_YOUR GOAL_
Reproduce each of the records below verbatim, line for line, without changing any character.

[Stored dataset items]

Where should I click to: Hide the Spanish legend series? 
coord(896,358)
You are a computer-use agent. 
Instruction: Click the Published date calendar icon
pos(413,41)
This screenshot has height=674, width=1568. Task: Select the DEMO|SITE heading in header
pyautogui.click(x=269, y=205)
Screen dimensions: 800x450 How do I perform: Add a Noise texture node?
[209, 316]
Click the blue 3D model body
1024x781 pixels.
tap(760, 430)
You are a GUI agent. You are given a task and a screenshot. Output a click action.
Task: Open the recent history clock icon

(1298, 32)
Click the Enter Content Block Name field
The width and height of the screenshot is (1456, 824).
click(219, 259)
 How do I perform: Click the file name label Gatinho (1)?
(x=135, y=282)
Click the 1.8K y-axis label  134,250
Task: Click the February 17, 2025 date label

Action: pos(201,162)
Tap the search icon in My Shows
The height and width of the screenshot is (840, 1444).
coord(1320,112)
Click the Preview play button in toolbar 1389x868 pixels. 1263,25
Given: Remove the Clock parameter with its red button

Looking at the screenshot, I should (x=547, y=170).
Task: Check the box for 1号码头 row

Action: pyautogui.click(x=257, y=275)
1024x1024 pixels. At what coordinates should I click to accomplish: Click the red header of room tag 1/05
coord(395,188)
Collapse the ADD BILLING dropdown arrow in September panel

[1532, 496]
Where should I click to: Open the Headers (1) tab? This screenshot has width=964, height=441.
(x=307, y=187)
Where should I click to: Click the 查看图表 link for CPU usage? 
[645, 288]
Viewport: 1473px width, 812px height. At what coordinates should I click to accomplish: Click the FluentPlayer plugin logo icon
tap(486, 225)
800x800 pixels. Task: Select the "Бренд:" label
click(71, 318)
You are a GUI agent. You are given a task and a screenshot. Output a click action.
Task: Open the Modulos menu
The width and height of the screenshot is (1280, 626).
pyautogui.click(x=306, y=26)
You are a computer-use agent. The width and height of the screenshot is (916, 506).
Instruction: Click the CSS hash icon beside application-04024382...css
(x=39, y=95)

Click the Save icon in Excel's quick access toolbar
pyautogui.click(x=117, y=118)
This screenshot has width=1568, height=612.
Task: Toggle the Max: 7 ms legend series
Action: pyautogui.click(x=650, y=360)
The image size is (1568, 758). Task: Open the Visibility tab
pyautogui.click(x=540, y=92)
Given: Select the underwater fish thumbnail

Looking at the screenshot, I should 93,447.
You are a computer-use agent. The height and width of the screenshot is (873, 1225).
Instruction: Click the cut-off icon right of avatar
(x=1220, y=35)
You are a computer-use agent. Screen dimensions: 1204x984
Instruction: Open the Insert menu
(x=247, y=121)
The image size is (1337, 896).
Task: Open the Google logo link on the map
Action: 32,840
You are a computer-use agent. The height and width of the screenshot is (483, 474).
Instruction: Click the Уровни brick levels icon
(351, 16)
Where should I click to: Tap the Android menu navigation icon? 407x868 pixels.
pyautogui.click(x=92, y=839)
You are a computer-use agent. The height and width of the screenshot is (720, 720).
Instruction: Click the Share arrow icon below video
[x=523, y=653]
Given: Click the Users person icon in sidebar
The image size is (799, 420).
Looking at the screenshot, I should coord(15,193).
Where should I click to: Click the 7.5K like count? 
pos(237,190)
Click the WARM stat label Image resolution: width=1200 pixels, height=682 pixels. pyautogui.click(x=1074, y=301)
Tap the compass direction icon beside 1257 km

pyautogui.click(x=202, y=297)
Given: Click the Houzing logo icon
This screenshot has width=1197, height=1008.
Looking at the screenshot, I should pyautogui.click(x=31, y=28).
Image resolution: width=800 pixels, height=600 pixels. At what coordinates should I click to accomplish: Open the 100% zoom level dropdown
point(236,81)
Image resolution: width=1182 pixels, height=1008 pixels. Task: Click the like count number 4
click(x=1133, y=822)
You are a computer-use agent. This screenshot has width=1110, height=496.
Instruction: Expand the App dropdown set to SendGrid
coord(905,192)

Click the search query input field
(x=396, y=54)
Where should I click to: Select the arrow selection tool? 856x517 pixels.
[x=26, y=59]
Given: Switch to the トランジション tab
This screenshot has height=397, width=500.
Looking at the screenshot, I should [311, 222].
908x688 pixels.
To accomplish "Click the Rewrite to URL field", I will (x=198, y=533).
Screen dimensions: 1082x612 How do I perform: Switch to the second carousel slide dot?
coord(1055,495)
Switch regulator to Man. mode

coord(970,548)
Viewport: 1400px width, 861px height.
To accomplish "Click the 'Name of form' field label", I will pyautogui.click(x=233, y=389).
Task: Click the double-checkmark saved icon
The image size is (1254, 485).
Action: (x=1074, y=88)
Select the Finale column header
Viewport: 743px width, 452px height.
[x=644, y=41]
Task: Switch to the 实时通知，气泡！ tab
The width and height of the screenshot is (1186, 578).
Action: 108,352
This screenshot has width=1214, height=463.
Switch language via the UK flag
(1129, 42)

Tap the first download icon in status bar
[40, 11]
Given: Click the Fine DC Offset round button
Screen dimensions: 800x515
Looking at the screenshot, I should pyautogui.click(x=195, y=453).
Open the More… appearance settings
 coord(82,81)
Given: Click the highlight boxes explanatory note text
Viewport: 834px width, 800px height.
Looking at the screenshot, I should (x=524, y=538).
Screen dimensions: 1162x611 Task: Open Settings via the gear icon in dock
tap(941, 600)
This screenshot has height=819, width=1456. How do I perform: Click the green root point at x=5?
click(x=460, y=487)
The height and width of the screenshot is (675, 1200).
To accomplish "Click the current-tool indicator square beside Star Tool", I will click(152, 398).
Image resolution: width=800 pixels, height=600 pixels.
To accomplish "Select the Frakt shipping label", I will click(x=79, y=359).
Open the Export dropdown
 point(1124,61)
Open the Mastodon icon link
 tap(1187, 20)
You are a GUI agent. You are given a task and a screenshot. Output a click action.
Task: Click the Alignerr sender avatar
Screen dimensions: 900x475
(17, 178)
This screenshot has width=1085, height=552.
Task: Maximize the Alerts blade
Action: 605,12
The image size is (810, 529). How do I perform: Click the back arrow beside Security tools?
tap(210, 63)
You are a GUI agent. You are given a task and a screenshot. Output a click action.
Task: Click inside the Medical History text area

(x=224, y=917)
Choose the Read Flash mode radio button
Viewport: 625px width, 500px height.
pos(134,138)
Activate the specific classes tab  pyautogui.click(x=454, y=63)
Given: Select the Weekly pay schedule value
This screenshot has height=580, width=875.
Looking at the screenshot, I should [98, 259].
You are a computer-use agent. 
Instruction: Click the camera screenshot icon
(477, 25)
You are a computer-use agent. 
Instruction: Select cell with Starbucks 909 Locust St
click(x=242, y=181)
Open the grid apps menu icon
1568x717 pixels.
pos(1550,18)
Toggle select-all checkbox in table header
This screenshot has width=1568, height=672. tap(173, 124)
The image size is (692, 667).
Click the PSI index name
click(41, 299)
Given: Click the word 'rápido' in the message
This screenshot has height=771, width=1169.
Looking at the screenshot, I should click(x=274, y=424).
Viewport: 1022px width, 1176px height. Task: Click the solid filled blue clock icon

_SOLUTION BELOW_
Where should I click to: Hide the Spanish legend series? 
coord(896,358)
You are a computer-use agent. 
Instruction: Click the Published date calendar icon
pos(413,41)
This screenshot has height=674, width=1568. Task: Select the DEMO|SITE heading in header
pyautogui.click(x=269, y=205)
Screen dimensions: 800x450 How do I perform: Add a Noise texture node?
[209, 316]
Click the blue 3D model body
1024x781 pixels.
tap(760, 430)
You are a GUI agent. You are given a task and a screenshot. Output a click action.
Task: Open the recent history clock icon

(1298, 32)
Click the Enter Content Block Name field
The width and height of the screenshot is (1456, 824).
click(219, 259)
 How do I perform: Click the file name label Gatinho (1)?
(x=135, y=282)
Click the 1.8K y-axis label  134,250
Task: Click the February 17, 2025 date label

Action: pos(201,162)
Tap the search icon in My Shows
The height and width of the screenshot is (840, 1444).
coord(1320,112)
Click the Preview play button in toolbar 1389x868 pixels. 1263,25
Given: Remove the Clock parameter with its red button

Looking at the screenshot, I should (x=547, y=170).
Task: Check the box for 1号码头 row

Action: pyautogui.click(x=257, y=275)
1024x1024 pixels. At what coordinates should I click to accomplish: Click the red header of room tag 1/05
coord(395,188)
Collapse the ADD BILLING dropdown arrow in September panel

[1532, 496]
Where should I click to: Open the Headers (1) tab? This screenshot has width=964, height=441.
(x=307, y=187)
Where should I click to: Click the 查看图表 link for CPU usage? 
[645, 288]
Viewport: 1473px width, 812px height. At what coordinates should I click to accomplish: Click the FluentPlayer plugin logo icon
tap(486, 225)
800x800 pixels. Task: Select the "Бренд:" label
click(71, 318)
You are a GUI agent. You are given a task and a screenshot. Output a click action.
Task: Open the Modulos menu
The width and height of the screenshot is (1280, 626).
pyautogui.click(x=306, y=26)
You are a computer-use agent. The width and height of the screenshot is (916, 506).
Instruction: Click the CSS hash icon beside application-04024382...css
(x=39, y=95)

Click the Save icon in Excel's quick access toolbar
pyautogui.click(x=117, y=118)
This screenshot has width=1568, height=612.
Task: Toggle the Max: 7 ms legend series
Action: pyautogui.click(x=650, y=360)
The image size is (1568, 758). Task: Open the Visibility tab
pyautogui.click(x=540, y=92)
Given: Select the underwater fish thumbnail

Looking at the screenshot, I should 93,447.
You are a computer-use agent. The height and width of the screenshot is (873, 1225).
Instruction: Click the cut-off icon right of avatar
(x=1220, y=35)
You are a computer-use agent. Screen dimensions: 1204x984
Instruction: Open the Insert menu
(x=247, y=121)
The image size is (1337, 896).
Task: Open the Google logo link on the map
Action: 32,840
You are a computer-use agent. The height and width of the screenshot is (483, 474).
Instruction: Click the Уровни brick levels icon
(351, 16)
Where should I click to: Tap the Android menu navigation icon? 407x868 pixels.
pyautogui.click(x=92, y=839)
You are a computer-use agent. The height and width of the screenshot is (720, 720).
Instruction: Click the Share arrow icon below video
[x=523, y=653]
Given: Click the Users person icon in sidebar
The image size is (799, 420).
Looking at the screenshot, I should coord(15,193).
Where should I click to: Click the 7.5K like count? 
pos(237,190)
Click the WARM stat label Image resolution: width=1200 pixels, height=682 pixels. pyautogui.click(x=1074, y=301)
Tap the compass direction icon beside 1257 km

pyautogui.click(x=202, y=297)
Given: Click the Houzing logo icon
This screenshot has width=1197, height=1008.
Looking at the screenshot, I should pyautogui.click(x=31, y=28).
Image resolution: width=800 pixels, height=600 pixels. At what coordinates should I click to accomplish: Open the 100% zoom level dropdown
point(236,81)
Image resolution: width=1182 pixels, height=1008 pixels. Task: Click the like count number 4
click(x=1133, y=822)
You are a computer-use agent. This screenshot has width=1110, height=496.
Instruction: Expand the App dropdown set to SendGrid
coord(905,192)

Click the search query input field
(x=396, y=54)
Where should I click to: Select the arrow selection tool? 856x517 pixels.
[x=26, y=59]
Given: Switch to the トランジション tab
This screenshot has height=397, width=500.
Looking at the screenshot, I should [311, 222].
908x688 pixels.
To accomplish "Click the Rewrite to URL field", I will (x=198, y=533).
Screen dimensions: 1082x612 How do I perform: Switch to the second carousel slide dot?
coord(1055,495)
Switch regulator to Man. mode

coord(970,548)
Viewport: 1400px width, 861px height.
To accomplish "Click the 'Name of form' field label", I will pyautogui.click(x=233, y=389).
Task: Click the double-checkmark saved icon
The image size is (1254, 485).
Action: (x=1074, y=88)
Select the Finale column header
Viewport: 743px width, 452px height.
[x=644, y=41]
Task: Switch to the 实时通知，气泡！ tab
The width and height of the screenshot is (1186, 578).
Action: 108,352
This screenshot has width=1214, height=463.
Switch language via the UK flag
(1129, 42)

Tap the first download icon in status bar
[40, 11]
Given: Click the Fine DC Offset round button
Screen dimensions: 800x515
Looking at the screenshot, I should pyautogui.click(x=195, y=453).
Open the More… appearance settings
 coord(82,81)
Given: Click the highlight boxes explanatory note text
Viewport: 834px width, 800px height.
Looking at the screenshot, I should (x=524, y=538).
Screen dimensions: 1162x611 Task: Open Settings via the gear icon in dock
tap(941, 600)
This screenshot has height=819, width=1456. How do I perform: Click the green root point at x=5?
click(x=460, y=487)
The height and width of the screenshot is (675, 1200).
To accomplish "Click the current-tool indicator square beside Star Tool", I will click(152, 398).
Image resolution: width=800 pixels, height=600 pixels.
To accomplish "Select the Frakt shipping label", I will click(x=79, y=359).
Open the Export dropdown
 point(1124,61)
Open the Mastodon icon link
 tap(1187, 20)
You are a GUI agent. You are given a task and a screenshot. Output a click action.
Task: Click the Alignerr sender avatar
Screen dimensions: 900x475
(17, 178)
This screenshot has width=1085, height=552.
Task: Maximize the Alerts blade
Action: 605,12
The image size is (810, 529). How do I perform: Click the back arrow beside Security tools?
tap(210, 63)
You are a GUI agent. You are given a task and a screenshot. Output a click action.
Task: Click inside the Medical History text area

(x=224, y=917)
Choose the Read Flash mode radio button
Viewport: 625px width, 500px height.
pos(134,138)
Activate the specific classes tab  pyautogui.click(x=454, y=63)
Given: Select the Weekly pay schedule value
This screenshot has height=580, width=875.
Looking at the screenshot, I should [98, 259].
You are a computer-use agent. 
Instruction: Click the camera screenshot icon
(477, 25)
You are a computer-use agent. 
Instruction: Select cell with Starbucks 909 Locust St
click(x=242, y=181)
Open the grid apps menu icon
1568x717 pixels.
pos(1550,18)
Toggle select-all checkbox in table header
This screenshot has width=1568, height=672. tap(173, 124)
The image size is (692, 667).
Click the PSI index name
click(41, 299)
Given: Click the word 'rápido' in the message
This screenshot has height=771, width=1169.
Looking at the screenshot, I should click(x=274, y=424).
Viewport: 1022px width, 1176px height. Task: Click the solid filled blue clock icon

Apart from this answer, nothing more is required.